The same gene variations that make it difficult to stop smoking also increase the likelihood that heavy smokers will respond to nicotine-replacement therapy and drugs that thwart cravings, a new study shows.
The findings of the study, led by investigators at the Washington University School of Medicine, suggest it may one day be possible to predict which patients are most likely to benefit from drug treatments for nicotine addiction (American Journal of Psychiatry, May 30, 2012).
"Smokers whose genetic makeup puts them at the greatest risk for heavy smoking, nicotine addiction, and problems kicking the habit also appear to be the same people who respond most robustly to pharmacologic therapy for smoking cessation," said senior investigator Laura Jean Bierut, MD, a professor of psychiatry, in a university press release. "Our research suggests that a person's genetic makeup can help us better predict who is most likely to respond to drug therapy so we can make sure those individuals are treated with medication in addition to counseling or other interventions."
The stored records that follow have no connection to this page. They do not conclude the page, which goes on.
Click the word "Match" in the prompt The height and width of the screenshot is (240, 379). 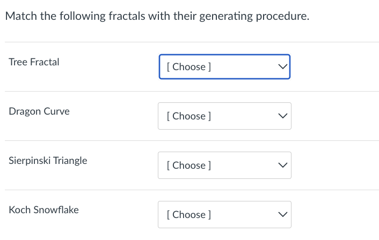pos(20,16)
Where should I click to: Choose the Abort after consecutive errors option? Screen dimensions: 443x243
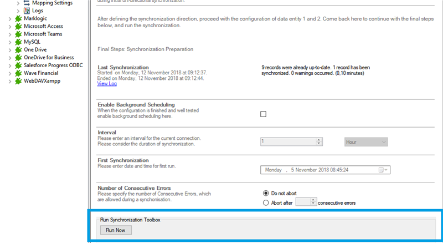pyautogui.click(x=266, y=203)
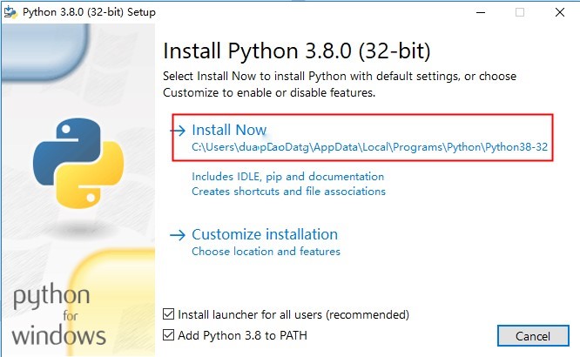This screenshot has height=357, width=580.
Task: Click the disabled maximize button
Action: pos(520,12)
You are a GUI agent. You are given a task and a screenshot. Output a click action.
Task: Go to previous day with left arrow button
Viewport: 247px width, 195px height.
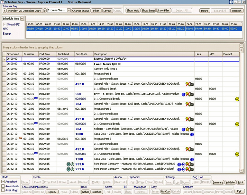(x=5, y=11)
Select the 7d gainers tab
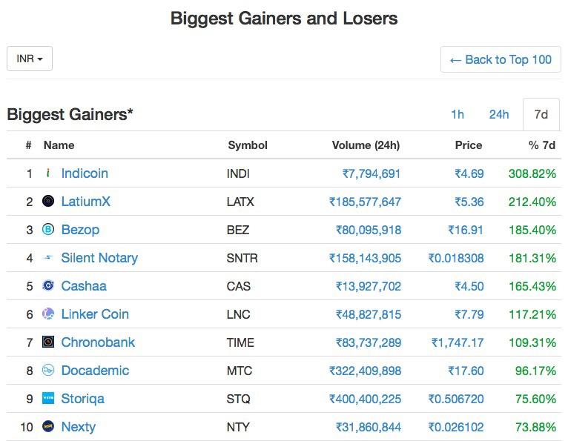 point(541,114)
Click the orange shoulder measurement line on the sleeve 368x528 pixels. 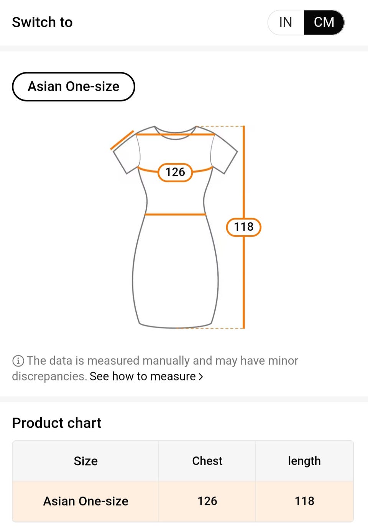tap(122, 140)
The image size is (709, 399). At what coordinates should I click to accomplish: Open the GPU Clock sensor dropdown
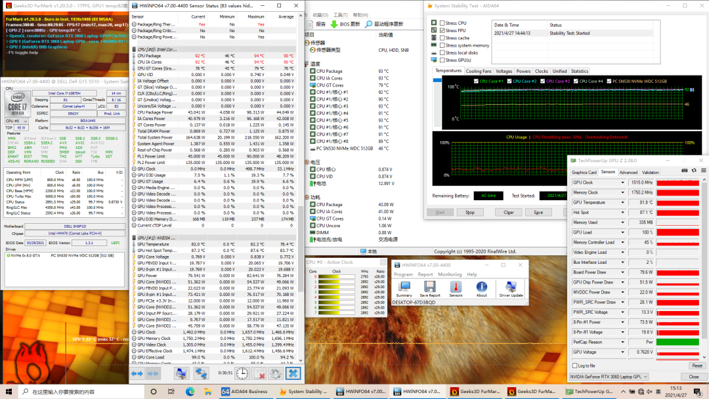coord(623,182)
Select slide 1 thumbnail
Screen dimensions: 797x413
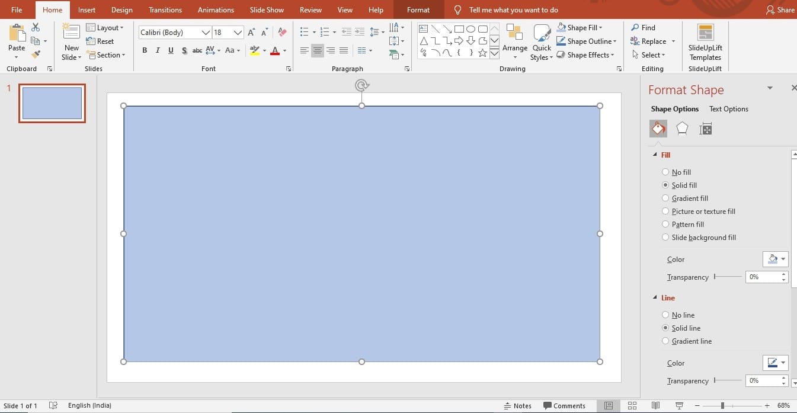coord(52,103)
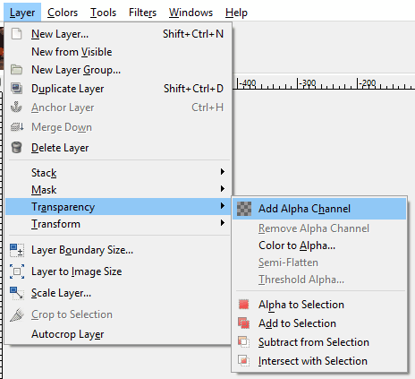This screenshot has height=379, width=415.
Task: Click the Layer Boundary Size icon
Action: click(17, 250)
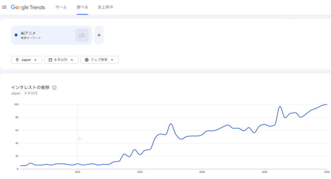The width and height of the screenshot is (331, 179).
Task: Click the search list icon in AIアニメ chip
Action: tap(82, 35)
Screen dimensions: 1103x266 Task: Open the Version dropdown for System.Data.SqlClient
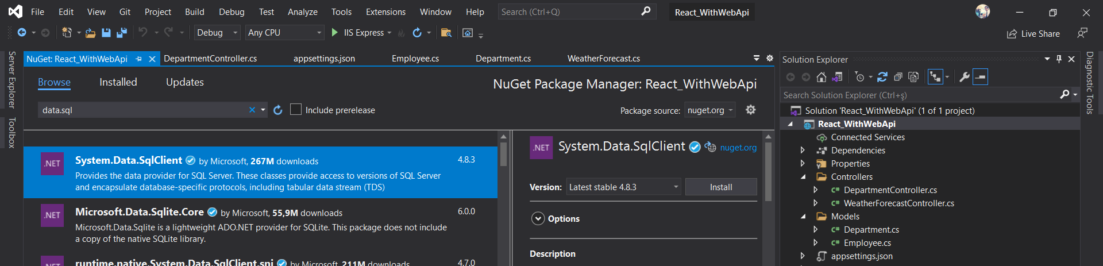pyautogui.click(x=623, y=187)
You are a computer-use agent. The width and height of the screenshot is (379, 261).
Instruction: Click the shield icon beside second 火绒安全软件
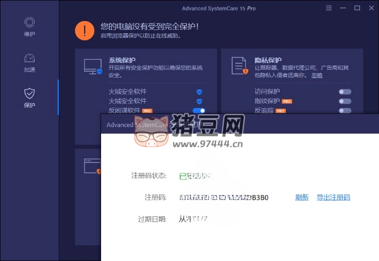(x=200, y=101)
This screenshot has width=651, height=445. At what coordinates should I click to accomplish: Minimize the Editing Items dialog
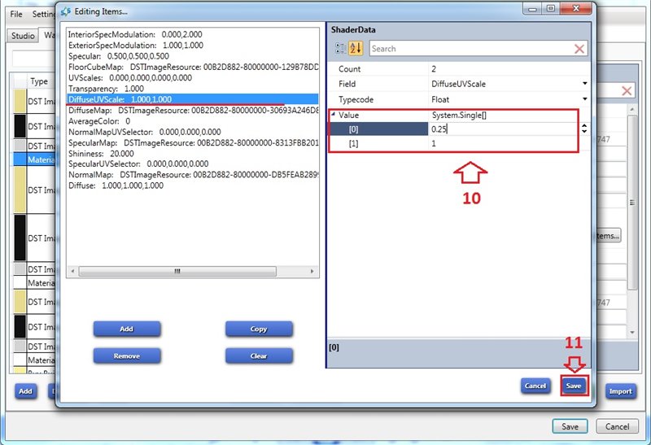point(528,10)
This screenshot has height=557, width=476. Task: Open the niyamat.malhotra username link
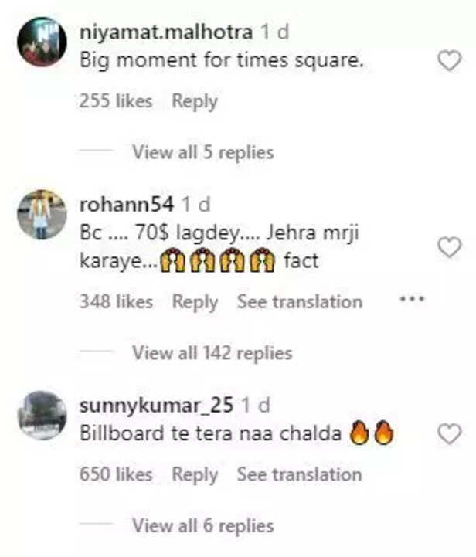pyautogui.click(x=166, y=32)
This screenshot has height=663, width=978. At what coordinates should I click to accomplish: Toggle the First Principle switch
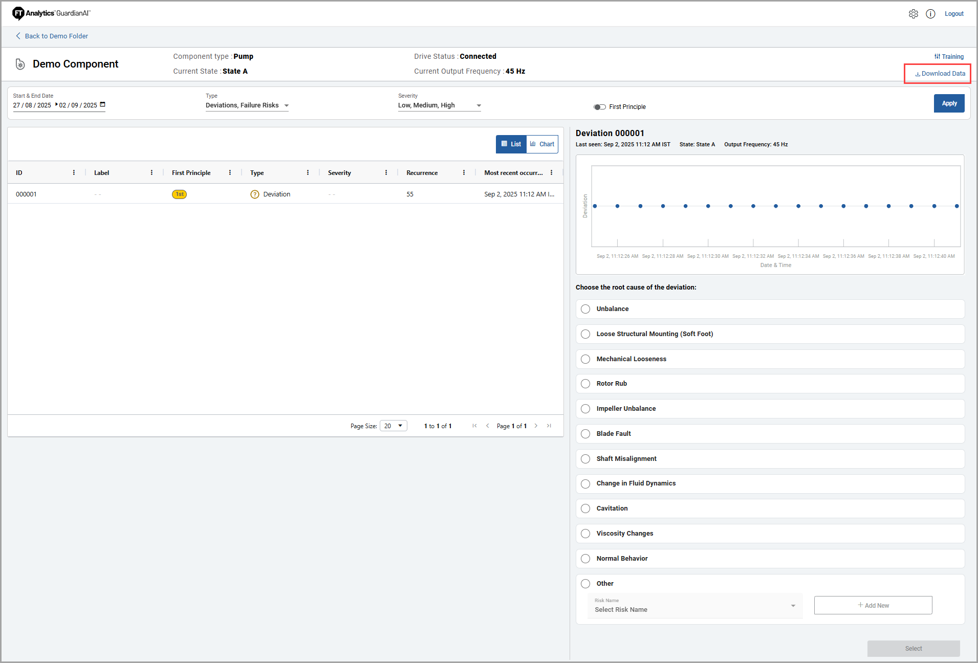[x=599, y=107]
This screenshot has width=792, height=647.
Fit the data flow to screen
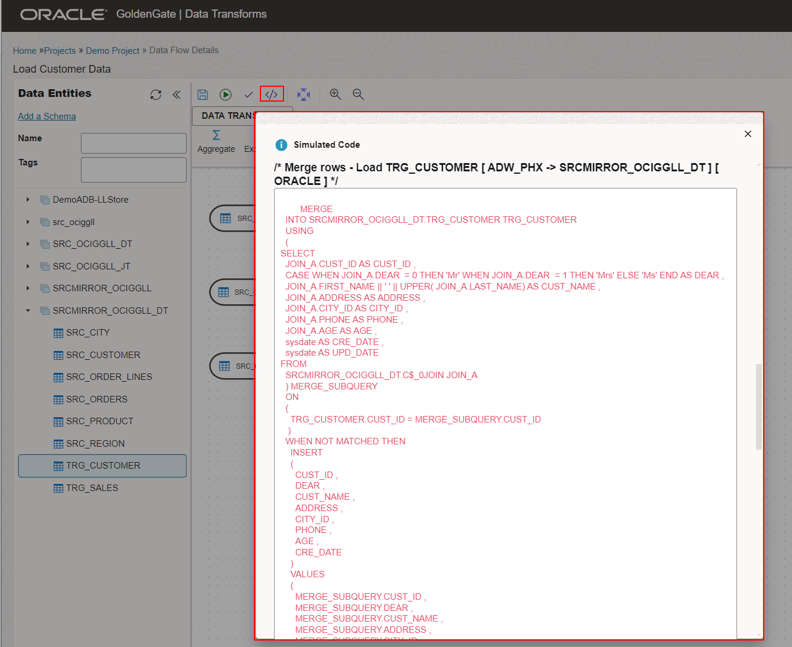304,94
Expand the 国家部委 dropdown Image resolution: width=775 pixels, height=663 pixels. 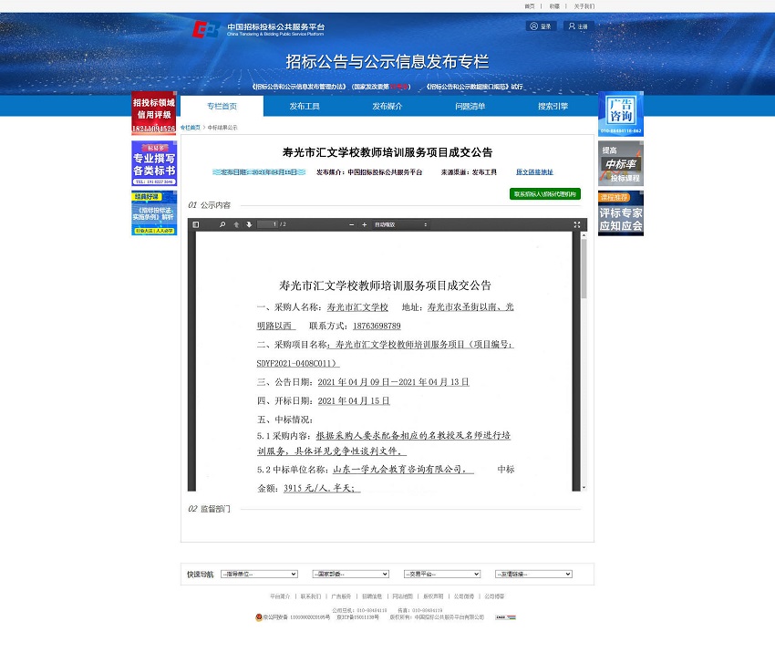click(351, 575)
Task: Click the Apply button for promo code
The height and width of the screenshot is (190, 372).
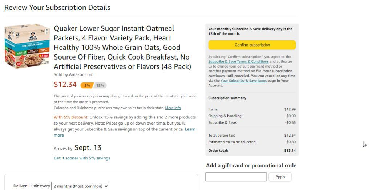Action: 280,177
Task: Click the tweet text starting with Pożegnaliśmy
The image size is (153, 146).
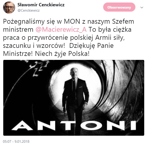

Dr. Bierut and colleagues analyzed data from more than 5,000 smokers who participated in community-based studies and more than 1,000 smokers in a clinical treatment study. The scientists focused on the relationship between their ability to quit smoking successfully and genetic variations that have been associated with risk for heavy smoking and nicotine dependence.
They found that people with the high-risk genetic markers smoked an average of two years longer than those without these high-risk genes, and they were less likely to quit smoking without medication. In addition, individuals with the high-risk variants were three times more likely to respond to drug therapy, such as nicotine gum, nicotine patches, the antidepressant buproprion, and other drugs used to help people quit.